◆ Description of the task: With the pictures left out, transcribe exactly the lines from the one with "The width and" through the end of the data.

★ ★ ★ ★ ★ ★ ★

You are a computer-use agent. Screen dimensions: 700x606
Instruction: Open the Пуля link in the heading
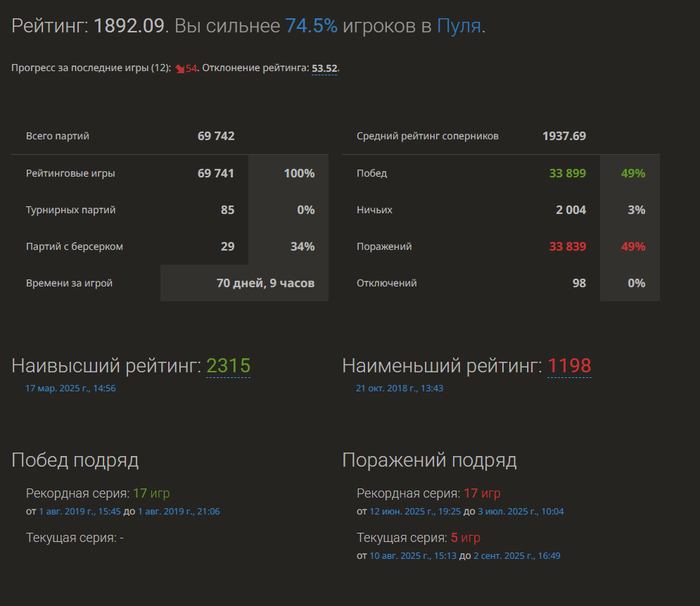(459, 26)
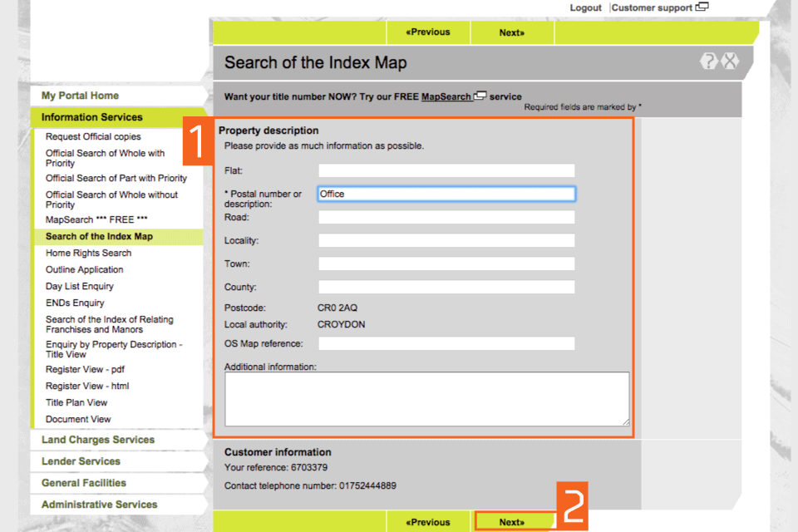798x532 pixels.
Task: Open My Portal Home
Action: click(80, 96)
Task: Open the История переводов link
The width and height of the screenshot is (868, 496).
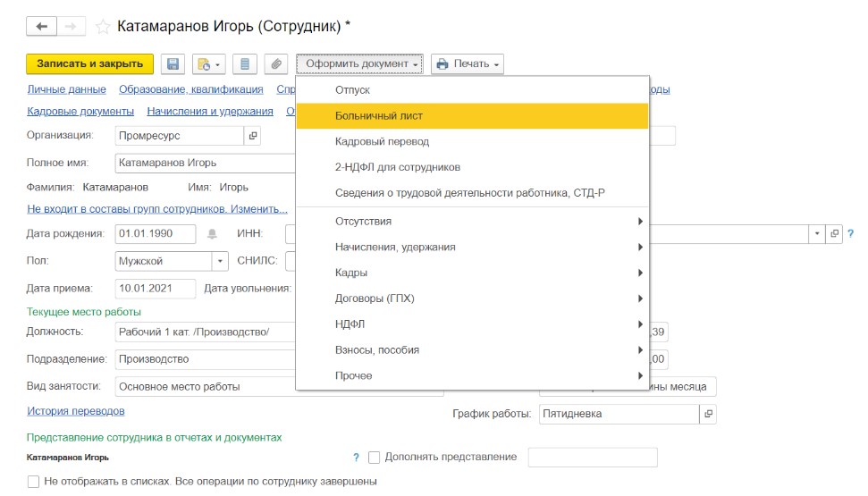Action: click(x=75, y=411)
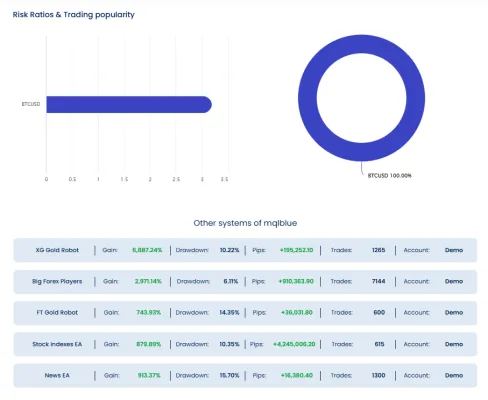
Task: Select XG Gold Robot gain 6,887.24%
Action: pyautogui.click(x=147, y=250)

★ ★ ★ ★ ★ ★ ★

◆ Your solution:
The width and height of the screenshot is (868, 496).
Action: click(x=75, y=411)
Task: Select XG Gold Robot gain 6,887.24%
Action: pyautogui.click(x=147, y=250)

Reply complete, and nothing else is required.